Cooking good food is one of those things we just do not seem to have time for these days. Most folks subsist on a combination of microwaved dinners, takeout, or dine-in. When we do cook, it’s usually a matter of popping open boxes from the pantry or pouring a frozen bag into a pan and coating it with a tear-open packet of sauce. After all, when creating a relatively decent hot meal is this easy, is it really justifiable to pour extra time into a meal just to make it from scratch?

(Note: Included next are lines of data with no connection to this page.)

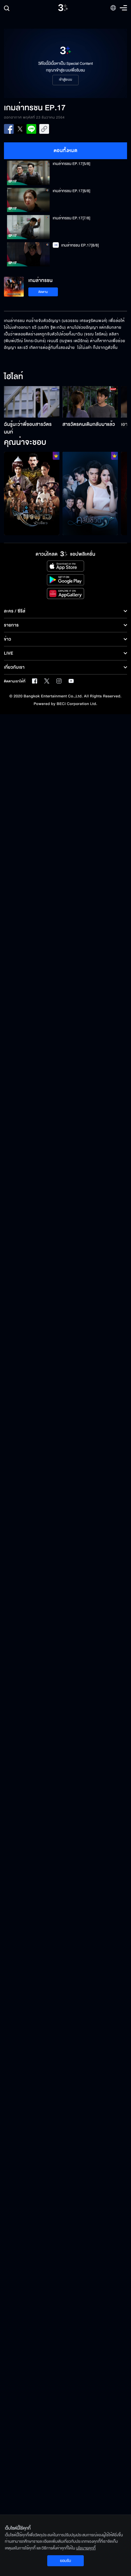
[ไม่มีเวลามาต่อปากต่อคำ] (90, 493)
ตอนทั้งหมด (66, 151)
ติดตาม (43, 291)
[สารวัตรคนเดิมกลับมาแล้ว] (90, 401)
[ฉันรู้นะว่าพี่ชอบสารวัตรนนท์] (31, 401)
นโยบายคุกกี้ (86, 2548)
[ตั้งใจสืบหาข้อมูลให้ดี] (31, 493)
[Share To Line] (31, 129)
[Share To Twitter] (20, 129)
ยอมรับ (65, 2561)
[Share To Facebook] (9, 129)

In her new Home Cooked: Essential Recipes For a New Way to Cook (10 Speed Press, April 2016), Anya Fernald offers a middle ground between slow-cooked, high quality foods and fast but flavorless cooking. Her suggestion is simple, yet genius: put in time creating quality base ingredients and preserve them, and then when time is short on a weeknight you’ve got flavor-packed ingredients that are ready for use immediately.

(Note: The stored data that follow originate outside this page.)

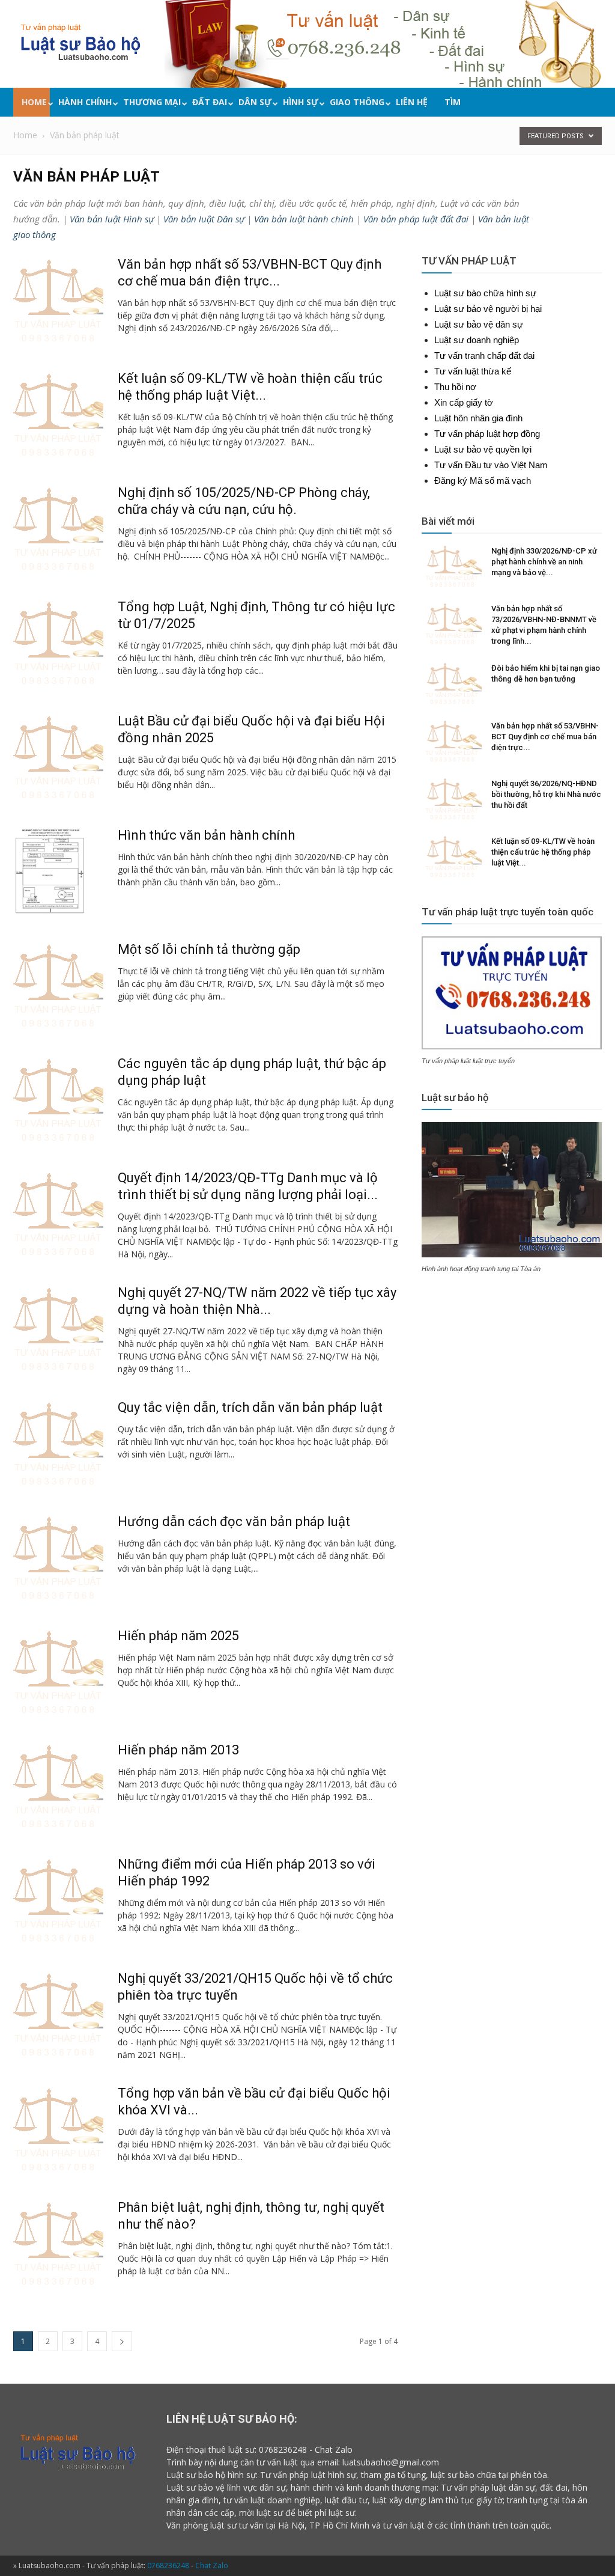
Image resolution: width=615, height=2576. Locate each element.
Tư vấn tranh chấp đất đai (484, 355)
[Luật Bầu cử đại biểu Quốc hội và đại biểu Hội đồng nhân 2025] (58, 758)
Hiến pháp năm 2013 (178, 1749)
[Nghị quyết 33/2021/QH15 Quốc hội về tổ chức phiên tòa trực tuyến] (58, 2015)
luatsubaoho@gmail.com (390, 2462)
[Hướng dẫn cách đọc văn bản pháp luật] (58, 1558)
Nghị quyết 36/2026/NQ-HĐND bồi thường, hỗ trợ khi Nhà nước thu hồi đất (546, 794)
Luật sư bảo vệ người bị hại (488, 309)
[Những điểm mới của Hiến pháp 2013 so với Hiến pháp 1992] (58, 1901)
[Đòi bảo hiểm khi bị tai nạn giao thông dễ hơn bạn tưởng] (452, 684)
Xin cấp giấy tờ (463, 402)
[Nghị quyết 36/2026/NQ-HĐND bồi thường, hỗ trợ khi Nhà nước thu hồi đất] (452, 799)
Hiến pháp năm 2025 (178, 1635)
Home (34, 102)
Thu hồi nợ (455, 387)
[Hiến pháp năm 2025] (58, 1673)
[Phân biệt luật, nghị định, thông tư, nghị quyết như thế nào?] (58, 2244)
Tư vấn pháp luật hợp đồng (487, 434)
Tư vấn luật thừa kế (472, 371)
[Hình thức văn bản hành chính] (49, 872)
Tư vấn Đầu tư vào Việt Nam (491, 465)
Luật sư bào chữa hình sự (485, 293)
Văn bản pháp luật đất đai (415, 219)
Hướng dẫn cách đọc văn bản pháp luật (234, 1521)
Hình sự (300, 102)
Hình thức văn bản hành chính (206, 835)
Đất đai (209, 102)
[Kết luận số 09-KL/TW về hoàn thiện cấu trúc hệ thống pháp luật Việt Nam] (58, 415)
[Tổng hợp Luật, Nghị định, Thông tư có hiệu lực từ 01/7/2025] (58, 644)
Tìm (452, 102)
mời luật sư (261, 2512)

Take, for instance, her sofritto: there’s nothing to it but olive oil, onions, carrots, and celery, and I couldn’t even begin to count the number of times I’ve made this to start a soup. I usually rush it, cooking it hot just to get it done, and the flavor is never as good as it could be. Her innovation is to cook it ahead of time and freeze it in ice cube trays for ready-to-go flavor later on.
The first portion of the book is devoted to such recipes for base ingredients, and then the rest of the book is divided up into appetizers/cocktails, meals, and desserts that utilize these base ingredients. Interspersed throughout are her various thoughts on cooking as well as stunning photography.
If there’s anything that turned me off about the book, it was the many recipes that I personally found rather unappealing (fried chicken hearts? raw beef?). I imagine it’s mostly because I’m vegetarian, but my omnivorous wife had much the same reaction as me.
That being said, there are plenty of other interesting recipes in the book that are appealing. I normally link to both the physical copy and a digital copy of the book, but in this case just do yourself a favor and pick up a hardback copy of the book from Amazon for $17.50. Not only is the Kindle Edition actually more expensive, but the hardback is worth it. It’s well-bound and sturdy, and quite aesthetically pleasing.
DISCLAIMER: I received a copy of this book from the publisher for the purpose of a fair, unbiased review.